=== About this task ===
Pull out each line of the records holding the string "arrows".

=== Data to use ===

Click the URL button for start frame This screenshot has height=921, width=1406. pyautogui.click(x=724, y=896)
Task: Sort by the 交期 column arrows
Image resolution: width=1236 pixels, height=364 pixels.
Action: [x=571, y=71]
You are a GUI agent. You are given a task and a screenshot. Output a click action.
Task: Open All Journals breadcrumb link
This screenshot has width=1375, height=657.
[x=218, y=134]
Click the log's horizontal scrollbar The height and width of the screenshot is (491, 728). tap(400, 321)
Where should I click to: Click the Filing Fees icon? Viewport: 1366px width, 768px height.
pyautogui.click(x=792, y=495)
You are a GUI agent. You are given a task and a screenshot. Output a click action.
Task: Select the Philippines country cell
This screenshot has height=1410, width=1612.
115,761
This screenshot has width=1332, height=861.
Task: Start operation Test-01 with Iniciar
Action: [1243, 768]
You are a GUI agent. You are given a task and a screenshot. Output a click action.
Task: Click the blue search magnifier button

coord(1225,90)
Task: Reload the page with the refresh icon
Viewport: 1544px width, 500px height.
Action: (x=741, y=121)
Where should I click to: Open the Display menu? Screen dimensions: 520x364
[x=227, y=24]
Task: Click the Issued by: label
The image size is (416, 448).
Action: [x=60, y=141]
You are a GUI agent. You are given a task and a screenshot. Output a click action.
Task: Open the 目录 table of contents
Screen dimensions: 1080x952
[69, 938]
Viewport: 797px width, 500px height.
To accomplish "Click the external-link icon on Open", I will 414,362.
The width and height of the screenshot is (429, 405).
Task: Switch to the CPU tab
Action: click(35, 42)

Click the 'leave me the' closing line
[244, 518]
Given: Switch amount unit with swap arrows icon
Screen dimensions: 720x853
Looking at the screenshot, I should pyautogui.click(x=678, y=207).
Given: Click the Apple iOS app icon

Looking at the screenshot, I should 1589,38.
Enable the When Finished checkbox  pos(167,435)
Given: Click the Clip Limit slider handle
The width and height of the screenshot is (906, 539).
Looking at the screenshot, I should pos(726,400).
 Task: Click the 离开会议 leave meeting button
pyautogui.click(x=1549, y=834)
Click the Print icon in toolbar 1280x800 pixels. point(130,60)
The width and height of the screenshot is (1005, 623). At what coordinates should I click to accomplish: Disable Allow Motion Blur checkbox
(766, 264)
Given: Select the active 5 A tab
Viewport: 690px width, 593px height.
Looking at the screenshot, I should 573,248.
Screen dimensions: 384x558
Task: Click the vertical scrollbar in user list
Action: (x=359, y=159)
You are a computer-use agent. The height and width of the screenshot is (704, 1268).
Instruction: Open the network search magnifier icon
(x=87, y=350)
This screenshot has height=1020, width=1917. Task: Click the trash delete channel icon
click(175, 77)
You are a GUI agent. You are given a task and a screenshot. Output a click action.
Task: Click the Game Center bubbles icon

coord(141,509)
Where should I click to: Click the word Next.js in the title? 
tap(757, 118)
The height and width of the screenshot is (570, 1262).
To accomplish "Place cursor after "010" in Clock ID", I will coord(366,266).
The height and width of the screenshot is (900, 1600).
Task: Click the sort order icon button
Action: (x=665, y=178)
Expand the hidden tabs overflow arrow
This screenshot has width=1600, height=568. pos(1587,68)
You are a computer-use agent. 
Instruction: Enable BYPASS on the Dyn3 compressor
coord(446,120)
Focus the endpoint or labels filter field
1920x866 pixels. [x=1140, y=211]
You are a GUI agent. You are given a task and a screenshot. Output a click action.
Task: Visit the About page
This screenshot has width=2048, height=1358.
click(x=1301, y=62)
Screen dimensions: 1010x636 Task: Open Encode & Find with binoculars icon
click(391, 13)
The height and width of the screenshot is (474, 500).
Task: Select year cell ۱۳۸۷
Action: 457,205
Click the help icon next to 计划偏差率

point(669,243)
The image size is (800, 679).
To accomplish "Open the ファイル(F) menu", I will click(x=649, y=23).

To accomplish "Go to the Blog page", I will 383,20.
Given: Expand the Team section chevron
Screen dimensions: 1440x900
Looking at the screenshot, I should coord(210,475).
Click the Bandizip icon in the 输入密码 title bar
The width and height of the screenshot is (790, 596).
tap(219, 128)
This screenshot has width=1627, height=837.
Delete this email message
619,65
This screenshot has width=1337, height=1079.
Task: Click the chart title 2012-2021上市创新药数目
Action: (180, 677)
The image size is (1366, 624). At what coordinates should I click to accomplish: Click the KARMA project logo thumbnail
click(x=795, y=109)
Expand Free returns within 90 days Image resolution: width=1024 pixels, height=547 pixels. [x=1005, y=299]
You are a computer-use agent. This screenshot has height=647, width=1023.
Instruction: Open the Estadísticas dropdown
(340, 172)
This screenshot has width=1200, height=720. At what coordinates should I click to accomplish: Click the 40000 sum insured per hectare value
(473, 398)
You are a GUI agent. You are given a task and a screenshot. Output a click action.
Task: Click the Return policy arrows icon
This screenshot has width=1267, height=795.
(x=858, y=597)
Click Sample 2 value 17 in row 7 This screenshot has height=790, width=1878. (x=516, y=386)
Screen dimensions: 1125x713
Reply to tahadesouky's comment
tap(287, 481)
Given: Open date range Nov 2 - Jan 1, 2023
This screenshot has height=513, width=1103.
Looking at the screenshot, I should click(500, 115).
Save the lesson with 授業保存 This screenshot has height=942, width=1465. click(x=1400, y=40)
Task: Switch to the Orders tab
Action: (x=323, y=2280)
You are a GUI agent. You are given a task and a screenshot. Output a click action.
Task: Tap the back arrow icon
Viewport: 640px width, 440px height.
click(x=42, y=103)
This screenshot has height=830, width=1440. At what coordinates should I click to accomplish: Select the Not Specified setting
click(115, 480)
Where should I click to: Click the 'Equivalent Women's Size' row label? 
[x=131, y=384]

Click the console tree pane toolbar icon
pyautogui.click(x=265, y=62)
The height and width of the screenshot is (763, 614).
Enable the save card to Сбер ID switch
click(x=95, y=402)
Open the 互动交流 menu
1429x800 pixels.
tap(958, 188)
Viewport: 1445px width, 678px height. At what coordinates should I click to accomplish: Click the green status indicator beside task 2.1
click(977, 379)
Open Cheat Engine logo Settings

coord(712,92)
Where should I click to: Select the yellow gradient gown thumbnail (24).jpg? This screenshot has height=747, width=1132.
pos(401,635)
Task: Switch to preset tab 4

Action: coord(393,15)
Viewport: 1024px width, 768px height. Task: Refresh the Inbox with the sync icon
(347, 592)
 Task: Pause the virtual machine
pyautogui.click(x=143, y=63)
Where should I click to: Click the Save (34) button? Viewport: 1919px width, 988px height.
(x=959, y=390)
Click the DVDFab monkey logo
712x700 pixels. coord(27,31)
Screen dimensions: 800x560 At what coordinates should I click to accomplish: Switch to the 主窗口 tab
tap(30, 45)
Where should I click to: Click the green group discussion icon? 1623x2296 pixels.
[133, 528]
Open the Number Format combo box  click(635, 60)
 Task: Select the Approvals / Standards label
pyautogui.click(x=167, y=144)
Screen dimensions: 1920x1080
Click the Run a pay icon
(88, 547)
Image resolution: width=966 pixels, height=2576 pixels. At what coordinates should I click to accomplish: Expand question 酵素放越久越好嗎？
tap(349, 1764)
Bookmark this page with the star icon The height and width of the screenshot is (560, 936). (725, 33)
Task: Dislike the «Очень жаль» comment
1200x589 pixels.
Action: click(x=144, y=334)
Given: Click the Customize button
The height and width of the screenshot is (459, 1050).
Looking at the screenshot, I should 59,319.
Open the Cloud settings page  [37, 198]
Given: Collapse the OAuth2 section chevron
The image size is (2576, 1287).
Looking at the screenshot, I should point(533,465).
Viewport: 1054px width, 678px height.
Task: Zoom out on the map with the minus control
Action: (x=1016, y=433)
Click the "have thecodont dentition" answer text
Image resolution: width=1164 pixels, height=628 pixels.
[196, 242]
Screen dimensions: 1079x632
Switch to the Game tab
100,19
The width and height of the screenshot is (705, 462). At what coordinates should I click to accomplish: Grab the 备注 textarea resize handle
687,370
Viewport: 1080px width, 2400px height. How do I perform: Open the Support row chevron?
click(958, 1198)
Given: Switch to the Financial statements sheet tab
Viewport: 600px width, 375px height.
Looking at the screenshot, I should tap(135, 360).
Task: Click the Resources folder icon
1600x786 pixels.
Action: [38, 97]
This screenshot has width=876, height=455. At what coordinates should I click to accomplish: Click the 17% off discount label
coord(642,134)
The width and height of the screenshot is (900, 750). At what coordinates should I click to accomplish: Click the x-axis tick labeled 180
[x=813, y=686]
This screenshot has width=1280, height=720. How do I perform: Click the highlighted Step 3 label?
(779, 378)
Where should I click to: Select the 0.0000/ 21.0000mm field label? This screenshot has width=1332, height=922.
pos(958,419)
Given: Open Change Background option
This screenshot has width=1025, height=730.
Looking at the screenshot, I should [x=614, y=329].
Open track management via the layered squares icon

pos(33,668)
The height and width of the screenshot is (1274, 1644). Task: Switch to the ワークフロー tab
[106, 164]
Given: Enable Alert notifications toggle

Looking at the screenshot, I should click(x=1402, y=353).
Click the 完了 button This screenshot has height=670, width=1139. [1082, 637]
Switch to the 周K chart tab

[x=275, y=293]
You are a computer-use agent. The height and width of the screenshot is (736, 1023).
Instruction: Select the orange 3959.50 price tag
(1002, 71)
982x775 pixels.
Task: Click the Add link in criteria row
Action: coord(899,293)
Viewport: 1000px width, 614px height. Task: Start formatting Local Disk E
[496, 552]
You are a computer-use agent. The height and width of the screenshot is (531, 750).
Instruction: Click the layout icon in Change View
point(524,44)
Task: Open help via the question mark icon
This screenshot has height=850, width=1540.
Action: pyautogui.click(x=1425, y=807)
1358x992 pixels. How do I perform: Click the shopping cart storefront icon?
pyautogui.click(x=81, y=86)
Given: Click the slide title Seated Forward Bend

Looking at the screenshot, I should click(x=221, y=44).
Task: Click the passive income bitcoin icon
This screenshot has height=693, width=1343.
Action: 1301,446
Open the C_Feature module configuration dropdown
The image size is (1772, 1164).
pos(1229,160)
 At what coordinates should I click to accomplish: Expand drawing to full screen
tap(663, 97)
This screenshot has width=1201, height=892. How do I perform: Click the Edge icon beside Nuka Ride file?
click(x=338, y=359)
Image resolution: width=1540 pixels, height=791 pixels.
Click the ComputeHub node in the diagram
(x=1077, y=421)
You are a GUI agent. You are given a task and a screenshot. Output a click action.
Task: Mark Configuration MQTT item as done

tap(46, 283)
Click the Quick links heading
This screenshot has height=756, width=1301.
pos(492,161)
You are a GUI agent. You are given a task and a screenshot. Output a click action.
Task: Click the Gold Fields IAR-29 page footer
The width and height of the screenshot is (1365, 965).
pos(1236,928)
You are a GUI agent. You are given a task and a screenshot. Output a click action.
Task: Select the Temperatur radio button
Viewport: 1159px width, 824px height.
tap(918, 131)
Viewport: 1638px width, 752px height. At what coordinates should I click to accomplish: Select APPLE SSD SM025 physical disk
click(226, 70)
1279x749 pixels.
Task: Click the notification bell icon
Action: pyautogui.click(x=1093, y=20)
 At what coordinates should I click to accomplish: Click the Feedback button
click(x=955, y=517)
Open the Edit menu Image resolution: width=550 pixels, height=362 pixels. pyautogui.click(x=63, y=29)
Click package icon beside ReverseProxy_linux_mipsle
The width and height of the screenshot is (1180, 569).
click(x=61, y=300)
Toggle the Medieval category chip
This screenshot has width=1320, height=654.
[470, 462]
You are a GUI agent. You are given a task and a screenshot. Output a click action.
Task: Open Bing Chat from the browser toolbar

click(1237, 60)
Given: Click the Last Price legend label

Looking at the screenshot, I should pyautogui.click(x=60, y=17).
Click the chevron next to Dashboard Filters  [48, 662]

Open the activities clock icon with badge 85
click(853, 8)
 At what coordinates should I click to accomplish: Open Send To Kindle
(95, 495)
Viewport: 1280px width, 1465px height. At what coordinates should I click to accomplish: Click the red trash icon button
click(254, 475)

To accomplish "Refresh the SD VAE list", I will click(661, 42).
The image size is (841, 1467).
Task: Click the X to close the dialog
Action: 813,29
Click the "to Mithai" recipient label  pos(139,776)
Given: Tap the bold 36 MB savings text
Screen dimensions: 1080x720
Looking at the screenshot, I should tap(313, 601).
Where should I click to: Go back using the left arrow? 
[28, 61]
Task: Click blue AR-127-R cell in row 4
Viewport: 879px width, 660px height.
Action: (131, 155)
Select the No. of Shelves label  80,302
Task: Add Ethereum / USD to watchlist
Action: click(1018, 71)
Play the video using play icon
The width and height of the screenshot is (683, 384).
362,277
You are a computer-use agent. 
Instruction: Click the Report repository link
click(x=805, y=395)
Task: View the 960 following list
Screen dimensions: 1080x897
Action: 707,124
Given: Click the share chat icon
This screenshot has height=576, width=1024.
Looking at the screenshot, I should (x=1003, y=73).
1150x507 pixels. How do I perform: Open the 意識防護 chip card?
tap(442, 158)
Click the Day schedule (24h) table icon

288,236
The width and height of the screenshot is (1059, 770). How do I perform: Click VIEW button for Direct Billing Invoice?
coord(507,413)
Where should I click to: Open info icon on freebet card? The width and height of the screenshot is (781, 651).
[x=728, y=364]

=== Output for this exercise ===
Task: Sort by the 交期 column arrows
Given: Switch amount unit with swap arrows icon
Task: Click the Return policy arrows icon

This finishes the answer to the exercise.